We restrict the potential set of occupations considered for each individual to a set of feasible occupations using information on education and training requirements, observed occupation-to-occupation transitions, and local job postings. Specifically, we only consider occupations for an individual if no more than 90 percent of individuals in that occupation have more education than them, there are at least 150 people employed in the job in Southwest Michigan in 2016, and there was at least 5 job posting on Indeed in Southwest Michigan for the occupation in May, July, and November 2019, and the occupational transition would not require infeasible amounts of retraining given the O*NET occupational training requirements categorization. This procedure prevents us from recommending occupations in which it would be extremely difficult or infeasible to find a job given the individual’s background.
Finally, we incorporate information on individuals’ stated preferences over job characteristics to calculate the expected utility from each occupation. On the intake survey, individuals answer questions about how strongly they value high wages, working similar hours each week, being able to work from home, and exerting no more than moderate physical activity on the job. We combine these preferences with our customized wage prediction, occupational characteristics from the CPS, and estimates of the average willingness to pay for occupational characteristics from Mas and Pallais (2017) and Maestas et al. (2022). The result is a customized ranking of occupations that reflects both individual-specific wage estimates and individual-specific preferences. Incorporating individual preferences further increases the relevance of the recommended occupations.
For the control group (group B), the website/app provides general information - a list of websites where jobs are posted, such as Indeed, Monster, and Pure Michigan Talent Connect - currently provided to MWS clients.
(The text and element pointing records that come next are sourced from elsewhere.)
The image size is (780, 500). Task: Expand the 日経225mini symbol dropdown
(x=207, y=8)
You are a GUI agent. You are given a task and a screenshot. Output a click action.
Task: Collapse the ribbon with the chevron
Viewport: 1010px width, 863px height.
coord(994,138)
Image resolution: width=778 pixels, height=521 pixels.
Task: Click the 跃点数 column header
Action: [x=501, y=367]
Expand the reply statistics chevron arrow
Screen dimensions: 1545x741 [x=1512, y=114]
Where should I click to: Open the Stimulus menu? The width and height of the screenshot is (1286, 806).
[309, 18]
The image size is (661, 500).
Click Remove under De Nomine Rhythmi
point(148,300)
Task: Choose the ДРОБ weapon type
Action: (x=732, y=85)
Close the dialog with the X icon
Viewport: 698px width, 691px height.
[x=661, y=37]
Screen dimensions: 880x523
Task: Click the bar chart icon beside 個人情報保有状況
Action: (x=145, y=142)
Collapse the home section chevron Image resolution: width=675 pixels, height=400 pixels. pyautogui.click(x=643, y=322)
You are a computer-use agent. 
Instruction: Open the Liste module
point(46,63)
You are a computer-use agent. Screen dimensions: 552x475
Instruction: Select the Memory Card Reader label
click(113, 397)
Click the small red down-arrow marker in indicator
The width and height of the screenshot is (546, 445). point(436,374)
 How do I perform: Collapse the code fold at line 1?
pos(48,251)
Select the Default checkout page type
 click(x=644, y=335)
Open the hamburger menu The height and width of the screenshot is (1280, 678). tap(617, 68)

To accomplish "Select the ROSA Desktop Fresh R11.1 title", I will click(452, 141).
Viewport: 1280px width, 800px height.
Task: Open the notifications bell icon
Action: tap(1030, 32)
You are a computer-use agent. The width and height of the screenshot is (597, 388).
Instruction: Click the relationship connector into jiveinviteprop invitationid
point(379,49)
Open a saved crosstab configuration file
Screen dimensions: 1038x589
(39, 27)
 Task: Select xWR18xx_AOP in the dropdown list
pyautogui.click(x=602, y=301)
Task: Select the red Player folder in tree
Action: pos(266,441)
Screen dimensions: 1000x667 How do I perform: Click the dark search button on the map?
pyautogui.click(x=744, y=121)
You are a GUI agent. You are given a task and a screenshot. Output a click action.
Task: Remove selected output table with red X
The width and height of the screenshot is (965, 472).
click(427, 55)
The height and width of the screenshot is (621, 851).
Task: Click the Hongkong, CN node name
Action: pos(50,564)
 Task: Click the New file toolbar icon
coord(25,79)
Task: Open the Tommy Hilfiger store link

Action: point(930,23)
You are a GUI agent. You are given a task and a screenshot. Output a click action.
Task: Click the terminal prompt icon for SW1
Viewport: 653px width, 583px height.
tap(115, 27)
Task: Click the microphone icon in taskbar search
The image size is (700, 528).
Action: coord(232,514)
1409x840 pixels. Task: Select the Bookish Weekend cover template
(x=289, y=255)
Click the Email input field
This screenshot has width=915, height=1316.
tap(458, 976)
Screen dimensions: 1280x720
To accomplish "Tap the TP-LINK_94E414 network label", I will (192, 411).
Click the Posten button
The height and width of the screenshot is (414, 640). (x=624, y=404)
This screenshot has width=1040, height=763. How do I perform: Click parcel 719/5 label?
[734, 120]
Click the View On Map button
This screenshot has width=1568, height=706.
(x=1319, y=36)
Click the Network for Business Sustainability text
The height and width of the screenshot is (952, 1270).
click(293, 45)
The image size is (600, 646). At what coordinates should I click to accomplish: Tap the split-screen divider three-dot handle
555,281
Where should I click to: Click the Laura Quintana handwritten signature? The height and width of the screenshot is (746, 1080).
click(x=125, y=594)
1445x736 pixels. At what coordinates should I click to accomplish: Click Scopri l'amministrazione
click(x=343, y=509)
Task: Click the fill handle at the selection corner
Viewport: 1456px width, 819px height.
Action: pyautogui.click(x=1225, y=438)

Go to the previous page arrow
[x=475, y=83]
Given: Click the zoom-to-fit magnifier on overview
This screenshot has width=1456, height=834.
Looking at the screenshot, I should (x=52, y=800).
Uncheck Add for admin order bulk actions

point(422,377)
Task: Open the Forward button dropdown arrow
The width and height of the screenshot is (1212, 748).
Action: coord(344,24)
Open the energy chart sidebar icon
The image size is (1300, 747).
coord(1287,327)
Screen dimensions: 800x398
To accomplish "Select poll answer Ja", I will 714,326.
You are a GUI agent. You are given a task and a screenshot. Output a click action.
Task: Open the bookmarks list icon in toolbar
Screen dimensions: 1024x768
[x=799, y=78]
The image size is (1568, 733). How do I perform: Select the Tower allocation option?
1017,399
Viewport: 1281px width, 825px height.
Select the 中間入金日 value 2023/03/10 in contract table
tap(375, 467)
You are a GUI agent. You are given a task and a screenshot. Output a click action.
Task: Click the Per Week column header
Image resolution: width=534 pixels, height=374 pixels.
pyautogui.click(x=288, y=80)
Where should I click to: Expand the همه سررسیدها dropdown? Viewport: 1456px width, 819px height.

4) Short weekly text message surveys ask individuals about job search activity. An endline text message survey asks about their current employment situation and occupation. An endline online survey asks more questions about their employment situation, their information and beliefs about different job types, their subjective well-being, and other questions. Survey incentives will be provided for both the text message and qualtrics survey. The survey incentives amounts may be randomized.